++++ Имеющиеся данные ++++
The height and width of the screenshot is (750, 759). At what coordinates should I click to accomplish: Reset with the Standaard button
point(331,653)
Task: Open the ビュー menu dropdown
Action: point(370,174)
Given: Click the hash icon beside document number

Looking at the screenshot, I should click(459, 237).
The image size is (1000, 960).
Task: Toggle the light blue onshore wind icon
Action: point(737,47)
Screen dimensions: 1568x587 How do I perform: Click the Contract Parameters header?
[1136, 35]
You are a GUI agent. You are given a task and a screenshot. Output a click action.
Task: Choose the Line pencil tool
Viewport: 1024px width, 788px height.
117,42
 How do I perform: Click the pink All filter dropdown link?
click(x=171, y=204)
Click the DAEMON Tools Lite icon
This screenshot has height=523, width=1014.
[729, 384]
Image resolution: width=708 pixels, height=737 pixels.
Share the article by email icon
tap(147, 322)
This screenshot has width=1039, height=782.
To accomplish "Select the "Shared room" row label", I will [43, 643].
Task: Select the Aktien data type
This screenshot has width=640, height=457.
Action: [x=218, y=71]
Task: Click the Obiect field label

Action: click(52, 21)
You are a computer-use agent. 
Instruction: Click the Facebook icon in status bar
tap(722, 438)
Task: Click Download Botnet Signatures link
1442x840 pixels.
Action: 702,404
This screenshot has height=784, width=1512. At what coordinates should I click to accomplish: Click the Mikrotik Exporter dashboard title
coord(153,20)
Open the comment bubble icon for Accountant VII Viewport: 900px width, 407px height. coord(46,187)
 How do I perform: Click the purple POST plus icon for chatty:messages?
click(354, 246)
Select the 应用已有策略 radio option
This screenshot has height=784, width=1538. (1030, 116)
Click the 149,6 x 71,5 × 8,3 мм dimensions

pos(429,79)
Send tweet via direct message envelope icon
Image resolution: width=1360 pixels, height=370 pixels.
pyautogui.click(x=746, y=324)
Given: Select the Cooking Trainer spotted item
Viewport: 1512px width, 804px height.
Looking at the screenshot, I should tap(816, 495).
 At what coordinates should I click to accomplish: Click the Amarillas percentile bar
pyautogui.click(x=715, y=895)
++++
§ Требования:
Верните все строки данных выше без единого изменения, сохранив их порядок.

§ Полный ответ:
The height and width of the screenshot is (750, 759). At what coordinates should I click to accomplish: Reset with the Standaard button
point(331,653)
Task: Open the ビュー menu dropdown
Action: point(370,174)
Given: Click the hash icon beside document number

Looking at the screenshot, I should click(459, 237).
The image size is (1000, 960).
Task: Toggle the light blue onshore wind icon
Action: point(737,47)
Screen dimensions: 1568x587 How do I perform: Click the Contract Parameters header?
[1136, 35]
You are a GUI agent. You are given a task and a screenshot. Output a click action.
Task: Choose the Line pencil tool
Viewport: 1024px width, 788px height.
117,42
 How do I perform: Click the pink All filter dropdown link?
click(x=171, y=204)
Click the DAEMON Tools Lite icon
This screenshot has height=523, width=1014.
[729, 384]
Image resolution: width=708 pixels, height=737 pixels.
Share the article by email icon
tap(147, 322)
This screenshot has width=1039, height=782.
To accomplish "Select the "Shared room" row label", I will [43, 643].
Task: Select the Aktien data type
This screenshot has width=640, height=457.
Action: [x=218, y=71]
Task: Click the Obiect field label

Action: click(52, 21)
You are a computer-use agent. 
Instruction: Click the Facebook icon in status bar
tap(722, 438)
Task: Click Download Botnet Signatures link
1442x840 pixels.
Action: 702,404
This screenshot has height=784, width=1512. At what coordinates should I click to accomplish: Click the Mikrotik Exporter dashboard title
coord(153,20)
Open the comment bubble icon for Accountant VII Viewport: 900px width, 407px height. coord(46,187)
 How do I perform: Click the purple POST plus icon for chatty:messages?
click(354, 246)
Select the 应用已有策略 radio option
This screenshot has height=784, width=1538. (1030, 116)
Click the 149,6 x 71,5 × 8,3 мм dimensions

pos(429,79)
Send tweet via direct message envelope icon
Image resolution: width=1360 pixels, height=370 pixels.
pyautogui.click(x=746, y=324)
Given: Select the Cooking Trainer spotted item
Viewport: 1512px width, 804px height.
Looking at the screenshot, I should tap(816, 495).
 At what coordinates should I click to accomplish: Click the Amarillas percentile bar
pyautogui.click(x=715, y=895)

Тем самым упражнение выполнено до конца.